Abstract
Accurate models of water and solute activities in aqueous atmospheric aerosols are central to predicting aerosol size, optical properties and cloud formation. A powerful method has been recently developed (Dutcher et al. JPC 2011, 2012, 2013) for representing the thermodynamic properties of multicomponent aerosols at low and intermediate levels of RH (< 90%RH) by applying the principles of multilayer sorption to ion hydration in solutions. In that work, statistical mechanics was used to model sorption of a solvent (water), onto each solute or ion in solution as n energetically distinct layers.
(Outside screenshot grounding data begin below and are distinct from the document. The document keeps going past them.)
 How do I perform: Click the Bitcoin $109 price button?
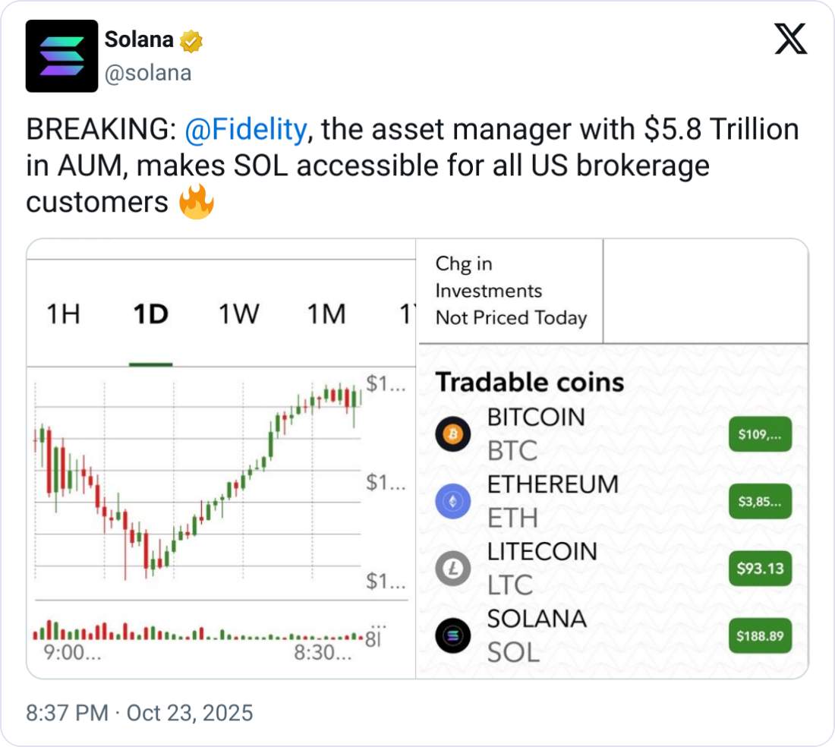click(x=760, y=434)
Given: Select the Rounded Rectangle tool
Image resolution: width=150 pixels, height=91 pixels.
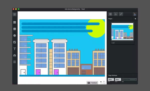Looking at the screenshot, I should (x=15, y=29).
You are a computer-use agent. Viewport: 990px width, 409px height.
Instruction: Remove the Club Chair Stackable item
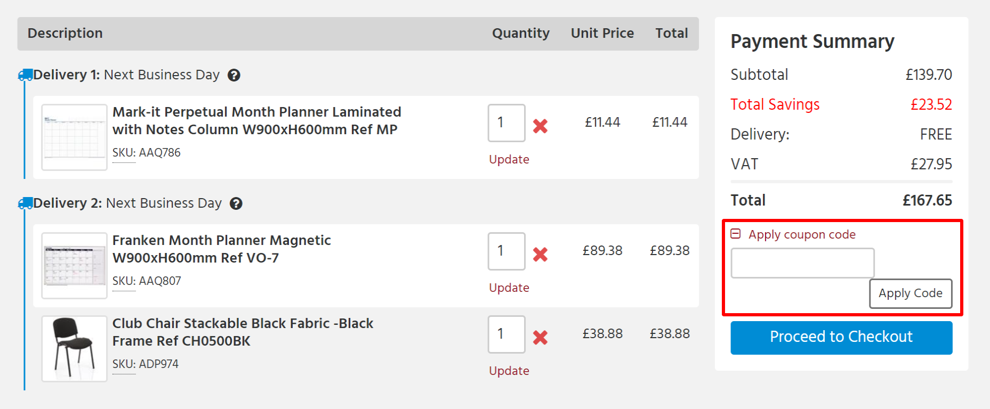tap(541, 338)
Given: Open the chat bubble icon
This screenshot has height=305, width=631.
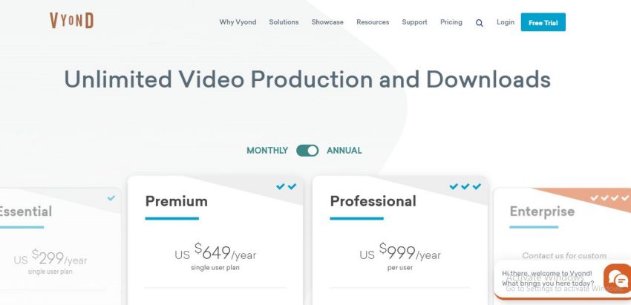Looking at the screenshot, I should (617, 279).
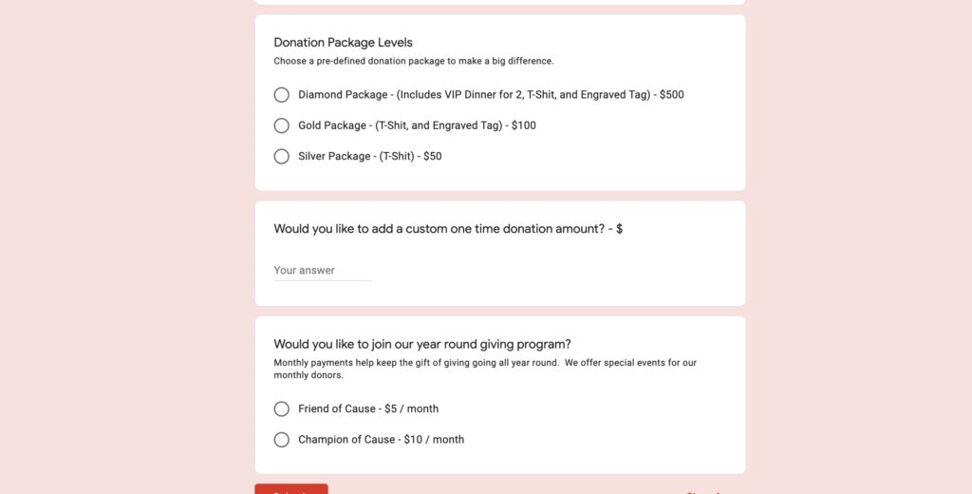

This corresponds to n hydration layers surrounding each solute molecule. Here, we extend the model to the 100% RH limit and reduce the number of adjustable model parameters, allowing for a unified thermodynamic treatment for a wider range of atmospheric systems. The long-range interactions due to electrostatic screening of ions in solution are included as a mole fraction based Pitzer-Debye-Hückel (PDH) term. Equations for the Gibbs free energy, solvent and solute activity, and solute concentration are derived, yielding remarkable agreement between measured and fitted solute concentration and osmotic coefficients for solutions over the entire 0 to 100% RH range. By relating the values of the energy of sorption in each hydration layer to known short-range Coulombic electrostatic relationships governed by the size and dipole moment of the solute and solvent molecules, it may be possible to reduce the number of parameters for each solute. Modified equations for mixtures that take into account the long range PDH term will also be presented; these equations include no additional parameters.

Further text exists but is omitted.